ピクセルデザインの新クローネが、斬新でカッコいいという記事もあれば、奇抜すぎるというスレッドもある。

 

【未来キタ】ノルウェーの新紙幣の「デザインが斬新すぎる」と世界驚嘆、なんとピクセルデザインが採用:DDN JAPAN

 海外「この発想はなかった…」ノルウェーの新紙幣のデザインが奇抜すぎると世界で話題に | CuRAZY 

外国人「ノルウェーの新紙幣デザインが世界最悪の奇抜さなんだが・・・」 【海外の反応】 : 海外の万国反応記

 

「芸術的」・「斬新」・「奇抜」・「世界最悪」!

タイトルを見比べただけでも、まったく違う意見である。ひとつのデザインに対して、色々な意見が出るのがデザインの面白いところである。

こうしたデザインについて、良いとか悪いとかいったいろんな意見を読むのは楽しい。デザインはの良し悪しは、基本的に主観に基づくものと考えているからである。デザインした当事者たちには耳に痛い話であると思うが。

 

北欧ノルウェー新札デザインはカラフルな「海」がテーマ

 紙幣をその金額が書かれた価値として見るのではなく、ひとつのグラッフィック作品として見ることもできる。お金という元の意味とは違う見方をする人たちに共感する。

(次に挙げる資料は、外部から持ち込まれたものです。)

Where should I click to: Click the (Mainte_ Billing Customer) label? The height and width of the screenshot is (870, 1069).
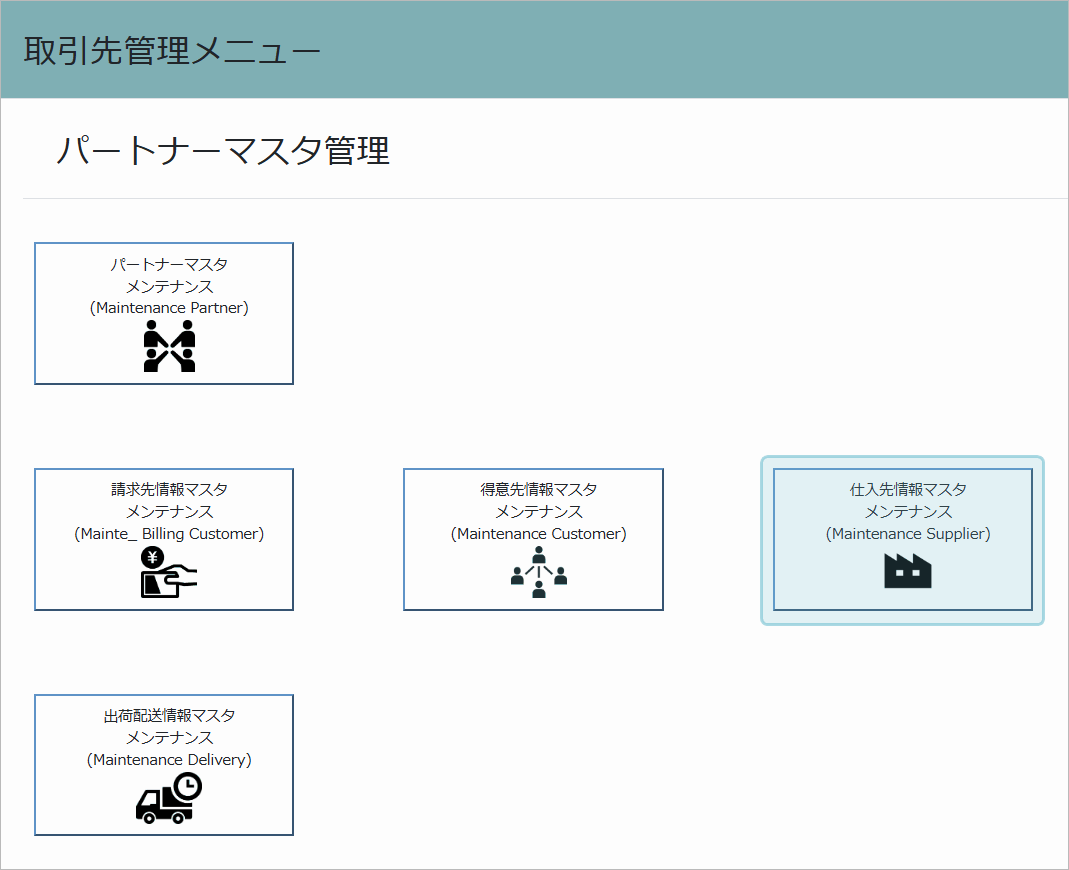[169, 534]
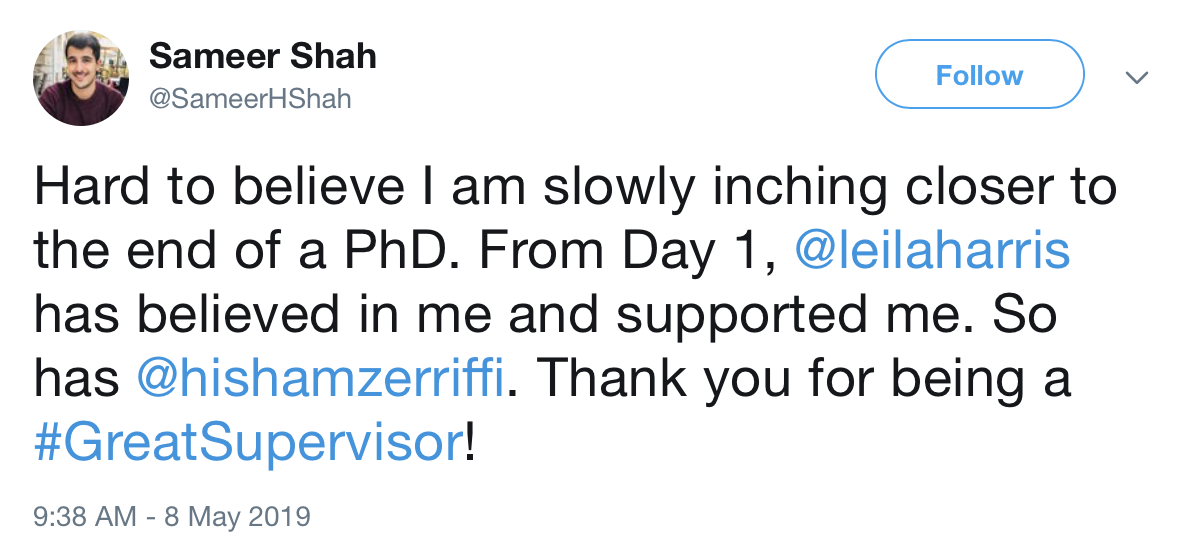Click the date 8 May 2019
The width and height of the screenshot is (1188, 558).
pos(236,517)
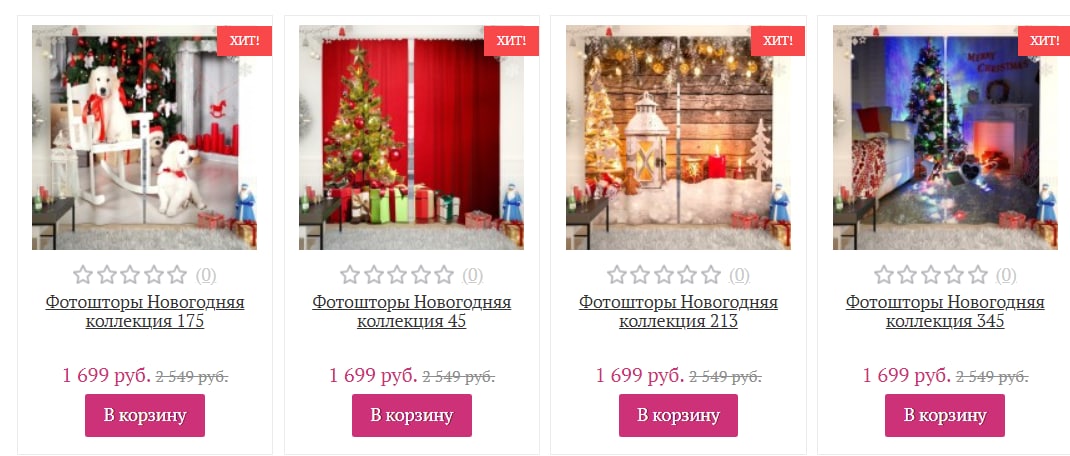Click the fifth rating star for collection 175

click(x=177, y=275)

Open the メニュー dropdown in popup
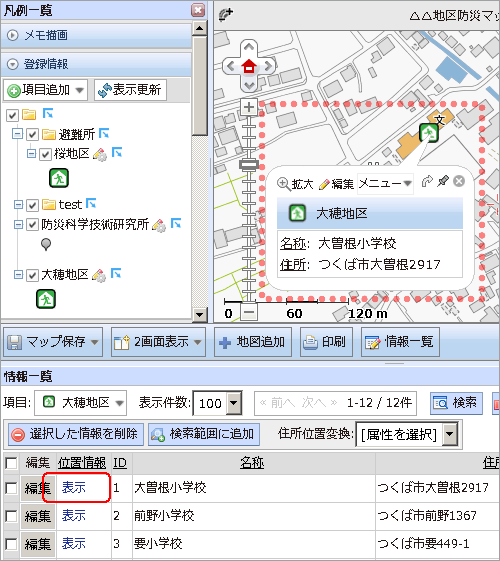pyautogui.click(x=385, y=184)
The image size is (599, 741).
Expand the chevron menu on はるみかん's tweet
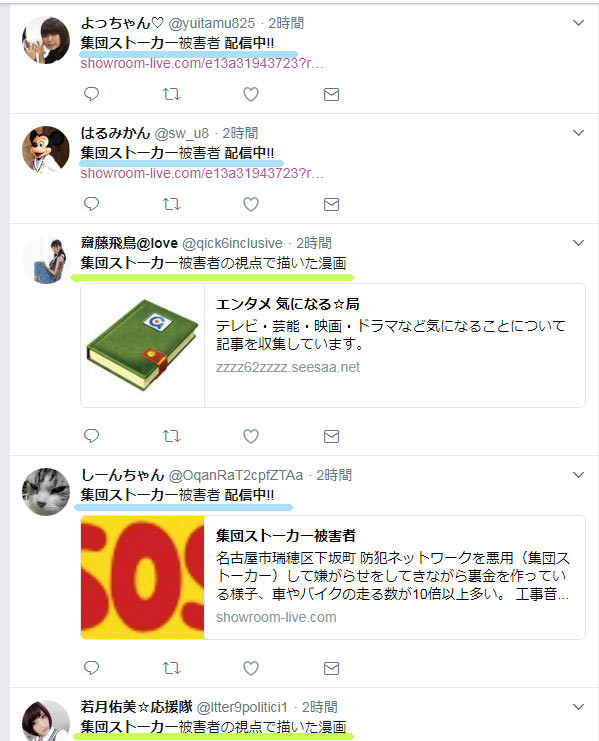point(578,133)
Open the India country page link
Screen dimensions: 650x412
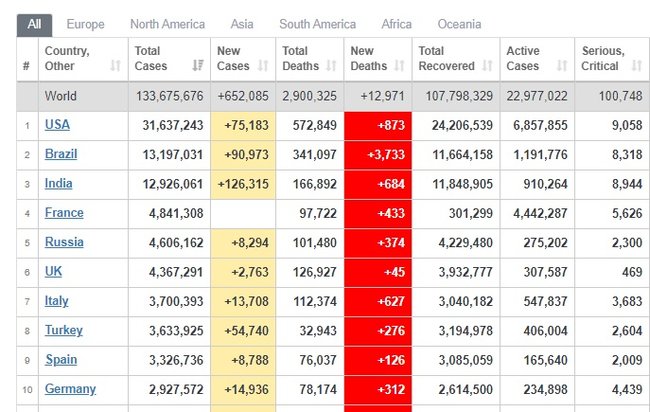tap(58, 184)
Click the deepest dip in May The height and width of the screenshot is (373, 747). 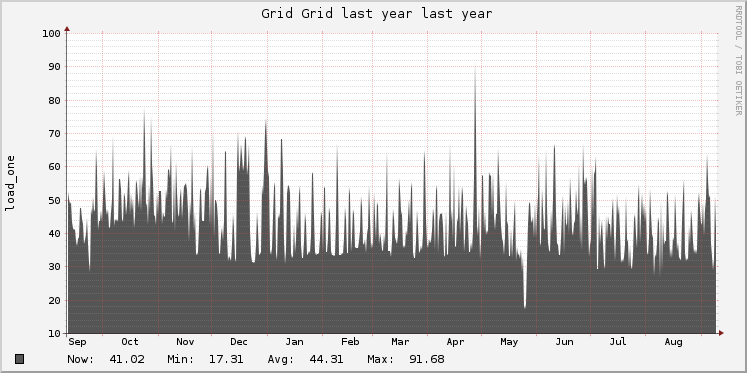[525, 306]
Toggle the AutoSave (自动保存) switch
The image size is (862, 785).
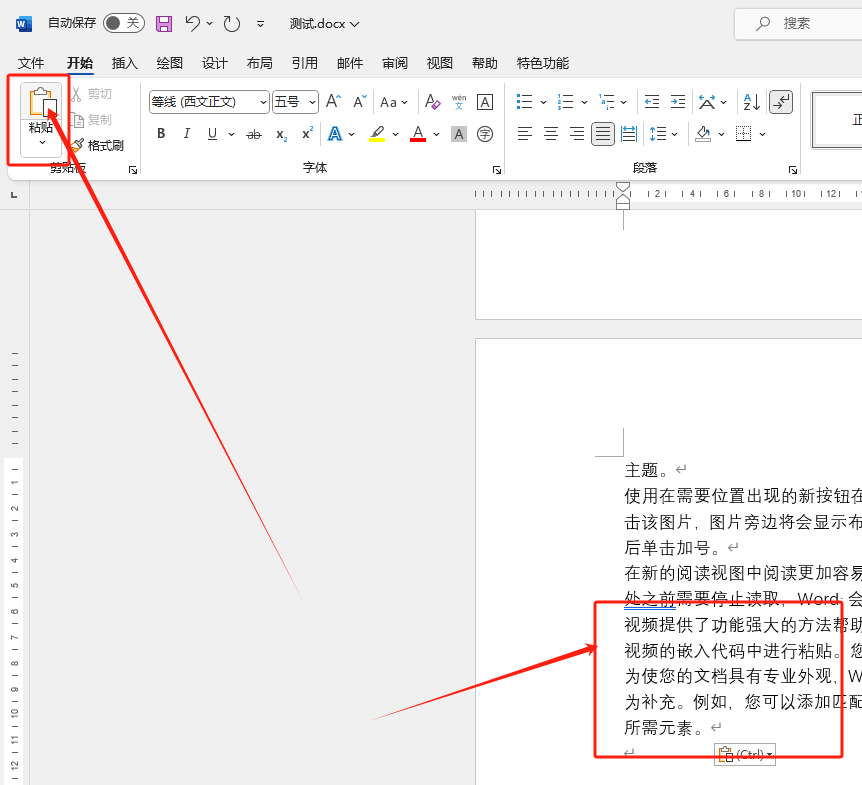coord(123,23)
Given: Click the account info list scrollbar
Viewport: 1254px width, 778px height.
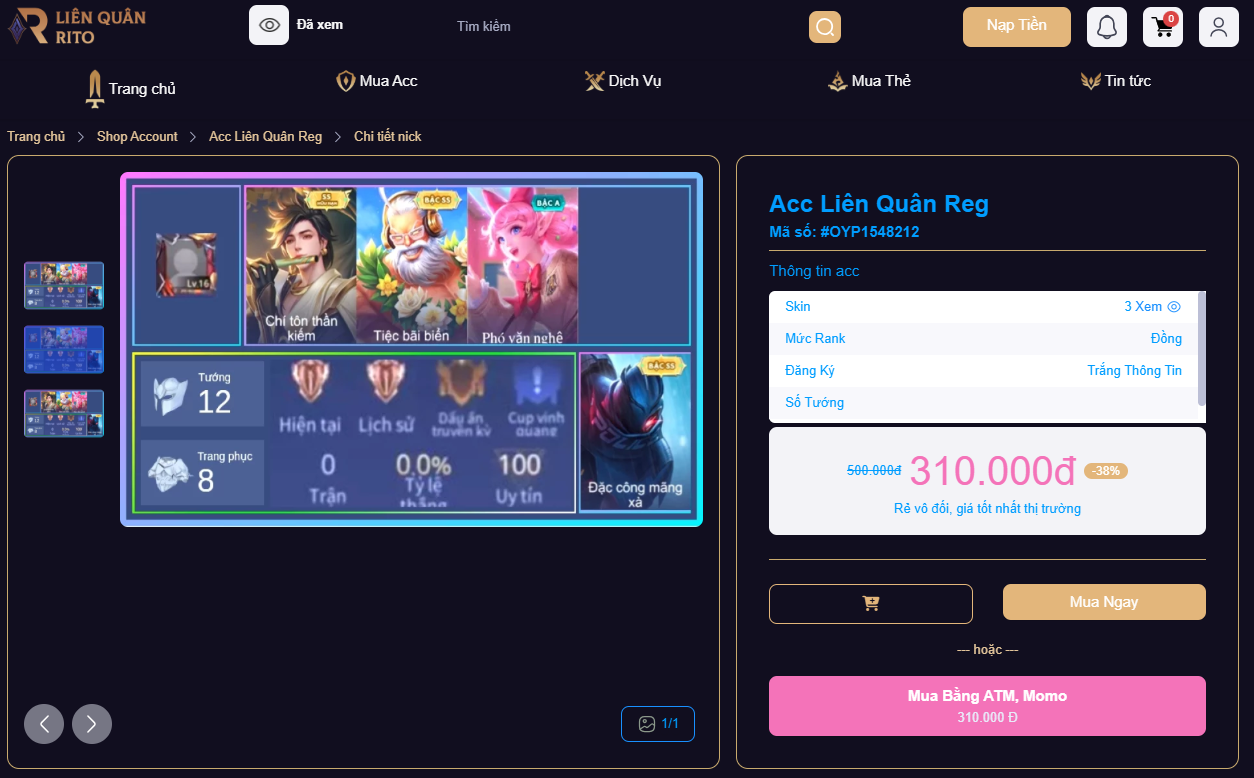Looking at the screenshot, I should click(x=1202, y=348).
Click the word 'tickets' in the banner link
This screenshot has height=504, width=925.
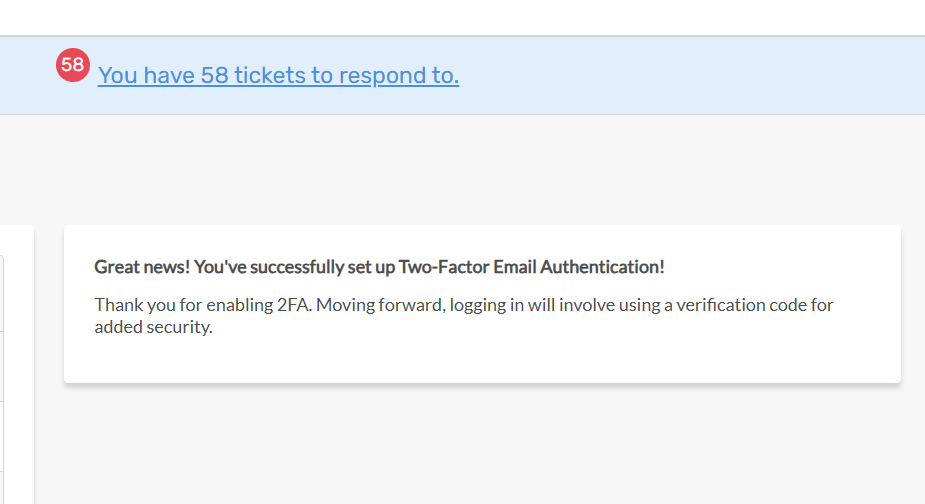point(264,75)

実際、はじめて見る外国のお金で、絵柄で価値判断してしまう場合がある。安い紙幣の絵柄がいい場合は、自分の手元に置いといて、悪い絵柄の高い紙幣で払ってしまいたくなる国もある。その結果、安い紙幣で財布がパンパンになる。

 

下記のサイトから、たくさんの応募作が掲載されたパンフレットがダウンロードできる。ダウンロードに10秒ほどかかるが、デザインが好きな人は見て損はない。どの作品も素晴らしく、お勧め。

ノルウェー新紙幣応募作品集

 

2:微に入り細を穿つヨーロッパ空間の伝統

この紙幣をデザインしたのは、スノヘッタという建築事務所である。建築家が、建物だけでなく、家具やインテリア用品やグラフィック、そのうえ紙幣までデザインするようである。元々、建築家はエジプト・ギリシア・ローマ文化から続く、ヒトが住む空間を統合するのが仕事なだから、色々なものをデザインするのは、自然な流れなのだろう。

 

日本でも茶室空間なんかを見ると、デザインの範囲がすべてに行きわたっている。日本でも、そうした微に入り細に入る傾向が基本的にあるのだろうが、一般的な生活空間では、ヨーロッパに比べて、こだわりは少ない。アジアでのこだわりは、どちらかというと家電やガジェット類だろう。

 

建築も同じで、ハコモノ感が突出して見える。斬新なデザインであっても、ハコモノっぽく見えてしまう。不思議だ。少し前に、明治神宮外苑に計画されている新国立競技場が巨大すぎるということで、建築家を中心としたグループから反対の動きがあったことは記憶に新しい。建築界の大御所同士が対立するという残念な結果になっている。

 

紙幣デザインまでに気を配るヨーロッパの伝統からすると、公園に建てるという、そもそもの考え方がおかしかったのかも知れない。公園にあることが長い間、既成事実だった訳だから、やっぱりそうなるよねという感じはする。実際の建築家でなくても、誰もが建築家的発想を持つべきなのかも知れない。

 

3:ノルウェーデザインの現在

新紙幣をデザインしたスノヘッタという建築事務所がどういう建築をデザインしたのか調べてみた。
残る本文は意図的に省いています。